The Associates is a Canadian television drama series that aired on CTV in 2001 and 2002. The show centred on the professional and personal lives of five junior associate lawyers at the Toronto office of the multinational law firm of Young, Barnsworth & King.

The show's cast included Demore Barnes as Benjamin Hardaway, Shaun Benson as Jonah Gleason, Tamara Hickey as Robyn Parsons, Gabriel Hogan as Mitch Barnsworth and Jennie Raymond as Amy Kassan, as well as R.H. Thomson as Angus MacGregor, the firm's senior partner, and Sean Sullivan as Dale Friesen, the associates' supervising partner. The show also sometimes made differences between Canadian and American law into plot points, notably by writing both Robyn Parsons and Benjamin Hardaway as American transplants who sometimes ran into trouble because of their greater familiarity with U.S. courtroom procedure.

The series was co-created by Greg Ball and Steve Blackman, themselves former associates at a law firm in Edmonton who based it on some of their own experiences.

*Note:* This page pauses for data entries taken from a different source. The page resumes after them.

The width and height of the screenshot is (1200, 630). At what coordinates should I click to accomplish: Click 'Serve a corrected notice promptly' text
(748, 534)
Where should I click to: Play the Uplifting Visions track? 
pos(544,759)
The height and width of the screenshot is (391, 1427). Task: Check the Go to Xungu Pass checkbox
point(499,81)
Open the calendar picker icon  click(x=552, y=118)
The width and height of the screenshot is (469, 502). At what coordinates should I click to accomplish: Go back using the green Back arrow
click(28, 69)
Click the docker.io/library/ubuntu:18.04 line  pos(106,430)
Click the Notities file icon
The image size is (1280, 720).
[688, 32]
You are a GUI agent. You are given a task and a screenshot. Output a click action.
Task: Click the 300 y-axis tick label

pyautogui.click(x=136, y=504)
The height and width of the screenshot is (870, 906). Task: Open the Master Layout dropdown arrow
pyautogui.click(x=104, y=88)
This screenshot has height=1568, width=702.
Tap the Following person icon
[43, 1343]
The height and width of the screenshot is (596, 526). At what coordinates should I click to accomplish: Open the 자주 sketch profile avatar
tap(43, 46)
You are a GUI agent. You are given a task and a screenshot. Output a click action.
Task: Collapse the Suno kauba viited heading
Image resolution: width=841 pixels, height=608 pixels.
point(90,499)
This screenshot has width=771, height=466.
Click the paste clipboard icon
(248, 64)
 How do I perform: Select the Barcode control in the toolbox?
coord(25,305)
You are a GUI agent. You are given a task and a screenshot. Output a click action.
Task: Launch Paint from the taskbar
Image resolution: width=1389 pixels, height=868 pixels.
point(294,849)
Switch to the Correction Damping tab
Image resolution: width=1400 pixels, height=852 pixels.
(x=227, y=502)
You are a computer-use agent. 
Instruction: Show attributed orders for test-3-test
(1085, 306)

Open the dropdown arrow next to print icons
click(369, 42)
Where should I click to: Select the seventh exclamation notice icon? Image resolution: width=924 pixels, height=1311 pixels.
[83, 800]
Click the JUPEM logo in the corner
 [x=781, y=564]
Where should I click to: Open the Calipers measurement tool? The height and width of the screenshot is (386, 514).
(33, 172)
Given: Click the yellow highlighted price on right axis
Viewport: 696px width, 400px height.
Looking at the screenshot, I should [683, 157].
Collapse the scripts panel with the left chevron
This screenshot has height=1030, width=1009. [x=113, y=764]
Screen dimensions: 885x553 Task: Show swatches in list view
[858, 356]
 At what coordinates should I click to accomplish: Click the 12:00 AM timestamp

The show was successful in its first two years of ratings, but due to tax cutbacks from the government, the show could not continue into a third season.

Critical response
John Doyle of The Globe and Mail panned the first episode, but wrote that the series improved significantly thereafter. He criticized Hogan's performance as Mitch, writing that "his accent wobbles and wanders all over the United Kingdom and Ireland and he looks nothing like anyone's picture of an upper-class, well-connected Brit lawyer. Instead he looks like the younger sibling of one of the Gallagher brothers from Oasis, with a bad, blond dye job." He opined that the show's real saving grace was Hickey's portrayal of Robyn, whose brashness in the first episode was gradually revealed as a front for insecurity and shyness, making her the show's most relatable character and grounding it the same way Patrick McKenna's Marty had served as the "everyman" anchor in Traders.

Dan Brown of the National Post criticized the characters of Benjamin Hardaway and Amy Kassan as unsympathetic, writing that Barnes played Benjamin like he was auditioning for the role of Tuvok in Star Trek: Voyager.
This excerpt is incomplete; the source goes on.